Flash forward and I have since replaced the logic board and top case, as these seemed to be the top choices for replacements for spill damage. The new logic board didn't do squat to fix it, but with a new top case and the old board, I managed to get the machine to turn on once. After I tested that it was in working order, I shut it down and finished screwing everything back together. I tried it again, but it decided not to cooperate and not turn on yet again.

The macbook is getting power - the led from the power adapter is on and the battery now has a full charge as well. When it did turn on, the keyboard worked fine, and opening basic programs worked as well. Needless to say, I'm stumped and would like to get it back to her asap.
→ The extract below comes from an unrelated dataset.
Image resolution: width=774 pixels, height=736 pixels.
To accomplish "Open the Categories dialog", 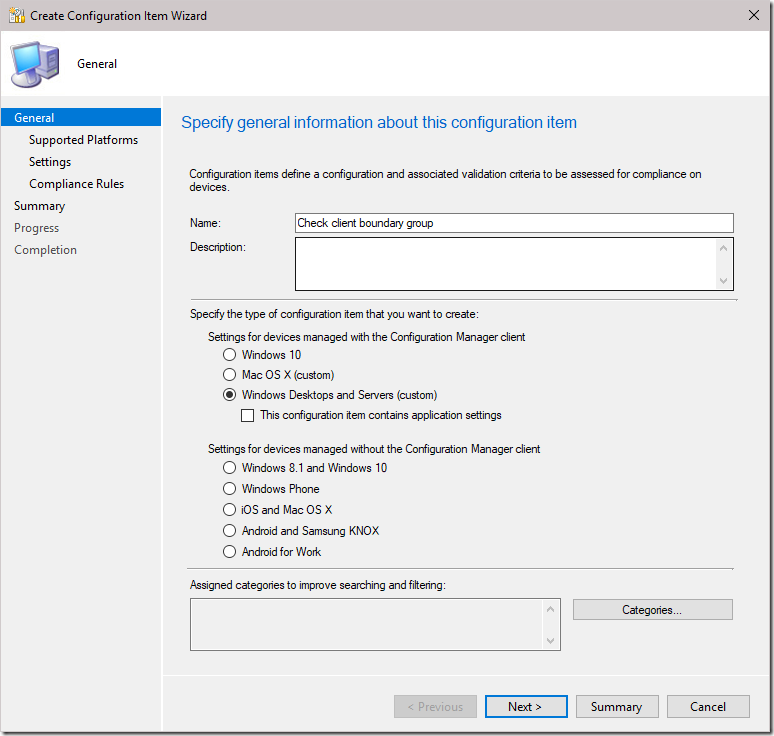I will coord(652,610).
This long-winded explanation leads me to my question - does anyone know of any other parts that may have been damaged that could prevent the machine from starting up completely? Or would it be more beneficial to have her sell this one for parts and just get a new one? I was hoping I could get some suggestions here considering how uickly I got a response about the logic board model last time.
post #2 of 6
Quote:
Originally Posted by da_newbie View Post

does anyone know of any other parts that may have been damaged that could prevent the machine from starting up completely?

No, that could be anything, afaic.
You would need to run a hardware diagnostics test, but that's obviously not an option if the MacBook won't even start up.

Quote:
Or would it be more beneficial to have her sell this one for parts and just get a new one?

Probably! If only because she would get the latest model with full warranty (which she apparently doesn't have now).

Once she has a new MacBook she'll want the data from her old one transferred to the new one. If she ran Time Machine on the old one and has an external HD that is very simple: just stick the install DVD in the new MB, start up holding 'C', and restore Time Machine to the new MB.
If she didn't run TM on the old MB you could try the following: connect the old and the new MB with a USB cable, and start up the new MB. When the new MB is started up you can (try to) start up the old MB while pressing 'T' (for Target mode). If it works the old MB's HD should appear on the desktop of the new MB. You can then copy all data (not applications!; they will need to be installed fresh on the new MB) from the old MB to the new MB by dragging & dropping.
post #3 of 6
Quote:
Originally Posted by da_newbie View Post

The new logic board didn't do squat to fix it, but with a new top case and the old board, I managed to get the machine to turn on once. After I tested that it was in working order, I shut it down and finished screwing everything back together. I tried it again, but it decided not to cooperate and not turn on yet again.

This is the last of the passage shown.